Humeur
PubliéSi on perdait le Nord ?
Les auteurs scandinaves n’écrivent pas de romans noirs mais des romans policiers. La France entretient un flou artistique autour de cette production en nommant cela du polar, terme générique. Henning Mankell, c’est très bien, mais Wallander - un flic, donc- résoud les énigmes sans forcer. Arnaldur Indridason, c’est le même schéma : Erlandur enquète et résoud. Ake Edwardson et Anne Holt écrivent dans le même esprit mais l’emballage se veut plus actuel, plus international (en français : asservi au modèle anglo-saxon). Tout ceci renvoie évidemment à Simenon et au commissaire Maigret. Simenon et les américains ont créé le policier de détection avant tout le monde. Le background, par contre, a changé : les flics d’aujourd’hui supportent des enfants qui font la gueule et prennent de la came, la société se radicalise, la violence se fait aveugle. Ils se souviennent de leurs félures d’enfance (tous aux abris !!!), écoutent John Coltrane, ne comprennent pas les femmes et souffrent, parfois, de la prostate.
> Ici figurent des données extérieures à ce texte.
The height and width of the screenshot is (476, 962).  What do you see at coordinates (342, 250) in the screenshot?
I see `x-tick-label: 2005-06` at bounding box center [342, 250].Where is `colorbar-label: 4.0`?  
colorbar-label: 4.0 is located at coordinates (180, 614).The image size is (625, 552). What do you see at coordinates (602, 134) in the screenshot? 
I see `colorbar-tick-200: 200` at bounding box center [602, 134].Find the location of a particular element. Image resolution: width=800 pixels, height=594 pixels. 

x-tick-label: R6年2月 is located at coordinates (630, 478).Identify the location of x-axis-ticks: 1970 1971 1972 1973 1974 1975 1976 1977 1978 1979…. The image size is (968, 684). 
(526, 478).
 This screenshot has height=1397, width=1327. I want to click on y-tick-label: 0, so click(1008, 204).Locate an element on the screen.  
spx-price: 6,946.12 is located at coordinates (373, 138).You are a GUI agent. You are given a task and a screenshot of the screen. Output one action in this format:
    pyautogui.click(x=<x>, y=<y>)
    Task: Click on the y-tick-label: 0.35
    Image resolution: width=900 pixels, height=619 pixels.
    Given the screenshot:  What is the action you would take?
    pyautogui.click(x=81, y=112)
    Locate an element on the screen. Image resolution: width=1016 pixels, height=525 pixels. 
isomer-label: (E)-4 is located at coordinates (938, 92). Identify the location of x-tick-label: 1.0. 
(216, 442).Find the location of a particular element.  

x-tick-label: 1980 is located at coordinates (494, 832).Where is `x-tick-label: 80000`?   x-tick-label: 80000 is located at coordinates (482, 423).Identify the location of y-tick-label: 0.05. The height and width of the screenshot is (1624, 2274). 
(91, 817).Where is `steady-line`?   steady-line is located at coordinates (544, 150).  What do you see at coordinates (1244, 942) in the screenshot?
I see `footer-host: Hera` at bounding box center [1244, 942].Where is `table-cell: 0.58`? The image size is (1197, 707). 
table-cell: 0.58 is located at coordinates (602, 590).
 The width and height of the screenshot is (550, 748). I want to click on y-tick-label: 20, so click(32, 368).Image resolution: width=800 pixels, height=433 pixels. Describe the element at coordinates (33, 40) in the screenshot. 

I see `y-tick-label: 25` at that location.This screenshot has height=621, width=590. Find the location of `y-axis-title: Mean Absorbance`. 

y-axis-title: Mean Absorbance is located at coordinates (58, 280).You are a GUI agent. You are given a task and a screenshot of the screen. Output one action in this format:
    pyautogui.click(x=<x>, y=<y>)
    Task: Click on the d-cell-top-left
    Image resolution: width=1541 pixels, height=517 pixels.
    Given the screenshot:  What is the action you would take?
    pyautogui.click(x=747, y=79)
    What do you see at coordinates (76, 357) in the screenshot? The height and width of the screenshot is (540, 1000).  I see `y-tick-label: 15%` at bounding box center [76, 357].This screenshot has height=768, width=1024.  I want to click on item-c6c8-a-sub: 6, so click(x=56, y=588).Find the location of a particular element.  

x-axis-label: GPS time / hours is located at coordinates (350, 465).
Le crédo est néanmoins le même chez ces auteurs : l’ordre doit régner. Leur écriture est classique, correcte. Les textes sont rédigés bien proprement pour que tout le monde comprenne. Concernant cette écriture (la forme) et les intrigues (le fond) on a le sentiment que ces romanciers n’ont jamais lu James Ellroy, Jean Patrick Manchette, David Peace. Qui sont, eux, des dynamiteurs, possédés par l’écriture. Mais il est vrai que ces écrivains ne publient pas du policier mais du roman noir. Là où nos amis du Nord consolident une société mourante, les autres dénoncent la pourriture ambiante. L’histoire littéraire tranchera. Car je veux croire que le polar n’échappera pas à celle-ci.